U.S. Pat. No. 3,923,041 to Stasz, et al, assigned to the same Assignee as the instant application, also discloses apparatus for detecting cardiac signals and for transmission of the signals to a remote location. The referenced patent further teaches the use of circuitry for providing a quantitative measure of the artifact pulse repetition rate. More precisely, Stasz, et al discloses a dual channel cardiac signal transmitter producing an acoustic output wherein each artifact pulse received and processed is applied to comparator circuitry configured to generate a time gate, which occurs at a predetermined delayed time, within which each subsequent artifact pulse must occur. Thus, any change in the repetition rate of the artifact pulses, due for example to partial depletion of the implanted battery, is detected.
U.S. Pat. No. 3,885,522 to Kennedy, discloses a system for monitoring various cardiac signal parameters and teaches the organization of an apparatus wherein substantially all of the complex signal processing and analysis is accomplished in the unit which is directly coupled to the patient.
While the monitoring and analysis devices available to the pacemaker patient, and/or the patient with heart impairment of some kind, present valuable techniques for providing close follow up monitoring of the patient by the physician, most are sufficiently complex as to make them unavailable as highly portable and fully patient operable moitoring means.

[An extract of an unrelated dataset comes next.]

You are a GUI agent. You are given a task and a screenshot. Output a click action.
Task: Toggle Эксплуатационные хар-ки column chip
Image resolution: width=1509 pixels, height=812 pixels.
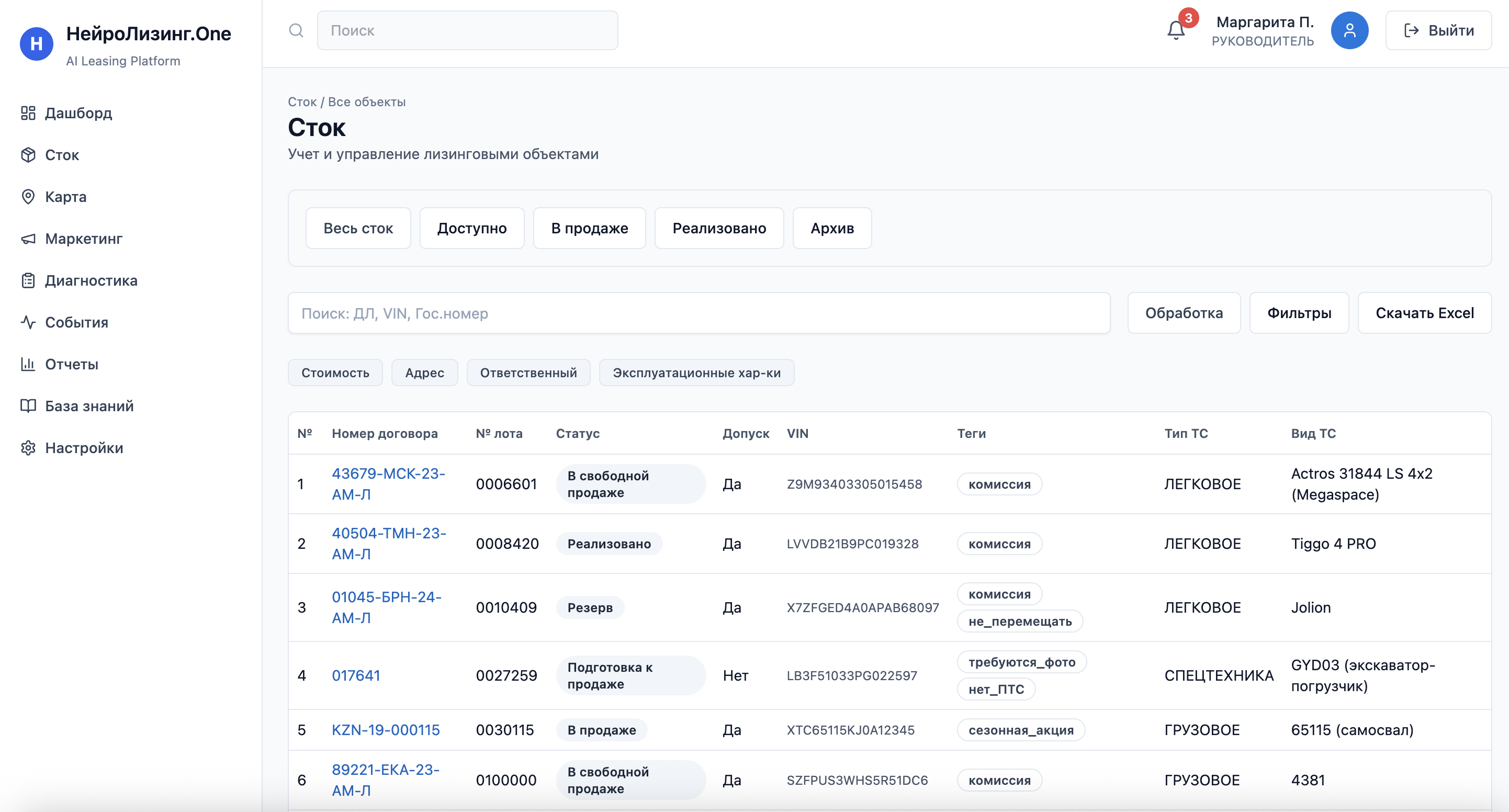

In the prior art, monitoring and analysis devices are available that are powered by self-contained sources such as a battery and include monitoring circuits for detecting the voltage level output of the battery. Such devices detect the patient's cardiac or EKG signals, as well as the artifact pulses as generated by the patient's artificial heart pacemaker. These detected signals are amplified to drive an acoustical transducer in the form of a speaker, which is coupled to the receiver of a normal telephone, whereby such signals are conveyed via common telephone lines to the doctor's office. A problem with such known units is the relatively low drive capability in terms of power applied to its speaker. In the prior art, the signals to be transmitted are applied to a voltage controlled oscillator (VCO), the frequency of whose output varies as a function of the amplitude of the detected input signals. The VCO output is applied via a pair of amplifying transistors directly across the coils of the speaker to ground. Such an arrangement limits the power that may be applied to the speaker; in particular, the power output of the VCO is relatively limited thereby reducing the power to be applied to the speaker. As a result, the quality of the signal transmitted via the telephone lines suffers in terms of its signal to noise ratio. This problem is further complicated by the fact that the sensing device is energized by a battery, whose voltage level decreases with use and time. Thus, as the battery is progressively used, the voltage level and thus the power applied to the speaker becomes attentuated with the result of the quality of the transmitted signal decreases. Thus, the signal received and processed at the doctor's office will eventually become of such quality as to be unintelligible. Though such devices include monitoring circuits sensing the battery voltage to defeat the VCO and further, the VCO circuits are designed to apply a regulated output, there still exists the basic problem of supplying sufficient power to drive the output speaker.